I didn’t use a hub, just the pi usb ports (no other peripherals).

Have not tried it today. Basking in the warm glow of seeing it run last night. Seriously, gqrx does not have
bloat, it has features!

Same as Quisk …

I used a twin lead for power about 7inch long from a 13.8V—>5V@3A switching power supply … it was 5 foot but i was getting crashes from the LimeSDR (i think all LED’s went red – not 100% sure i remember correctly) from low voltage at the LimeSDR.

@robertkb
Perhaps you can run SSH over Wifi instead, to liberate ETH bandwidth?
Also, IIRC you may benefit from installing watchdog and make sure to enable ARMv8.

To tell the RPi3B to start in ARMv8-mode you have to add a new line to config.txt :

arm_control=0x200

But perhaps this is already done in later rpi firmwares… It was a good 6 months ago I last looked at this.

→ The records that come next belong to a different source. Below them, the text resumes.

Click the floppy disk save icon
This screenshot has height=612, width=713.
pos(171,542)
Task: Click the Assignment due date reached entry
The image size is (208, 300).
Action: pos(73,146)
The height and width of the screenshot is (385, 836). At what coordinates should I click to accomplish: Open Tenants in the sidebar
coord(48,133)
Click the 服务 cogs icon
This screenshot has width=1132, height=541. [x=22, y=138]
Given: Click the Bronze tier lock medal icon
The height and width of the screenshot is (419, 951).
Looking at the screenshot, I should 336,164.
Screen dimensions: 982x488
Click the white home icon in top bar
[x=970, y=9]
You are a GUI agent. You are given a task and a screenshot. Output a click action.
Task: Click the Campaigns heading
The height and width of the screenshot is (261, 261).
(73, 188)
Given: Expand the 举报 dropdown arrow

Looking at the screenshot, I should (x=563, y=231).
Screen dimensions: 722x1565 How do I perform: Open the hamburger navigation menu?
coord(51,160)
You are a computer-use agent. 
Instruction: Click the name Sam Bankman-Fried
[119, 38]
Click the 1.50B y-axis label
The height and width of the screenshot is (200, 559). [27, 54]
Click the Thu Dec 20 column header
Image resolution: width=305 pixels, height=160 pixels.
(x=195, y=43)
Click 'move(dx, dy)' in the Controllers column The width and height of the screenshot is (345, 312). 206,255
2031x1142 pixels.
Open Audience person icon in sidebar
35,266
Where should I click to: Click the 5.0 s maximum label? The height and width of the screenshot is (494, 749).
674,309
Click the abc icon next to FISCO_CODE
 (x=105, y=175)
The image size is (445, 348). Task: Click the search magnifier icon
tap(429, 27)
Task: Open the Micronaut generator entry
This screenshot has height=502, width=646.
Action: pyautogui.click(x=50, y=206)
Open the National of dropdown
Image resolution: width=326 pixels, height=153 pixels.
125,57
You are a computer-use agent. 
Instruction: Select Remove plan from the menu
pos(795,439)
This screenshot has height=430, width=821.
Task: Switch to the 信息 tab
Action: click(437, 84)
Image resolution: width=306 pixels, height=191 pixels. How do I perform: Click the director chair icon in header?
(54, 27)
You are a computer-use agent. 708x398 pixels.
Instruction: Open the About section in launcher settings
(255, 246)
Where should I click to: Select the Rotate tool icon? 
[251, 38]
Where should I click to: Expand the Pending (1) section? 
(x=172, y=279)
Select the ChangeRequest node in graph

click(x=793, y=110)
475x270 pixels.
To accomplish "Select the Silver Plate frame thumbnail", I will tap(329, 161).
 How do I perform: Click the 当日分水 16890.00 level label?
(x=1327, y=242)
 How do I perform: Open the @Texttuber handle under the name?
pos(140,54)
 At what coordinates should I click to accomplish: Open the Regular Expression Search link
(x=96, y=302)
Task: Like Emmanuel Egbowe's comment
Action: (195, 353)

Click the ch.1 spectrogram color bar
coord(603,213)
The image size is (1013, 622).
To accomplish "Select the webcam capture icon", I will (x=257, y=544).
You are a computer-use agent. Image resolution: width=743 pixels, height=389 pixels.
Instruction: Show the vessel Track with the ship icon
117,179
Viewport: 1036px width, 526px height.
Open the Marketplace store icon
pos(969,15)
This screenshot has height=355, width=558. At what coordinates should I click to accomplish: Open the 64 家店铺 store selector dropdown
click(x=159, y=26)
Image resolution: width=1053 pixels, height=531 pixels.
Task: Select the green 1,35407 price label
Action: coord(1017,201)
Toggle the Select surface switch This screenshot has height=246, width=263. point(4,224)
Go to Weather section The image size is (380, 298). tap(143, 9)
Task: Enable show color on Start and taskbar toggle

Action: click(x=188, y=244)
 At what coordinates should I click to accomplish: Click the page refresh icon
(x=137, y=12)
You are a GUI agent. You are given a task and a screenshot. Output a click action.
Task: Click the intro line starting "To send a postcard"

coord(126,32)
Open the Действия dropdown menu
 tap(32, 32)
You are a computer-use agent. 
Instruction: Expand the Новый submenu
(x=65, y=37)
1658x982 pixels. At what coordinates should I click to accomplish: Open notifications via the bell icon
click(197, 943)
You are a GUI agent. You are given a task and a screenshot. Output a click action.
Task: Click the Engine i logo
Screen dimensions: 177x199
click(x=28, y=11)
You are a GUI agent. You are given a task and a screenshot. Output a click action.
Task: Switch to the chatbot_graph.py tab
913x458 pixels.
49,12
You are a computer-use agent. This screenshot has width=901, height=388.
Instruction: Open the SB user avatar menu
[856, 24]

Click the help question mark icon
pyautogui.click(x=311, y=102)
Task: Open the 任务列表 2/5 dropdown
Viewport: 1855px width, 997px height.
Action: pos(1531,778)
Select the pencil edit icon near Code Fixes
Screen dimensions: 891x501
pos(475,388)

Should work with a 3Ms/s sample with no decimation … as long as drivers for GPU are installed

for a 3 megs of displayed bandwidth …

Hello,

yes it is a problem I have on a different application (SDRdaemon) running on the RPi3. Basically it takes an I/Q flow from the network via UDP and sends it to a HackRF connected to one of the USB ports for RF transmission. I am not able to run the HackRF at more than a sample rate of ~1.2 MS/s reliably. Which is theoretically lower than the minimum but it still works. I suppose this is also a side effect of the sharing of the Ethernet port with the USB.

Best regards,
Edouard.

If data is arriving through the 10/100 Mbit/sec ethernet port, via the one and only real USB 2.0 HS port (on all RPi hardware), then yes. But if you were using a RPi3 with builtin WiFi (~12Mbit/sec) you may be able to increase that a little bit since the builtin WiFi is not via USB.
https://www.element14.com/community/servlet/JiveServlet/downloadImage/38-24733-365232/1259-900/pi3-block-diagram-rev4.png

But if I was trying to move large amounts of data about fast, the RPi would be near the bottom of my list for that function.

I thought of using WiFi as I supposed it was not using the USB+Ethernet path thanks to confirm this. I haven’t tried it yet but it looks like an interesting workaround.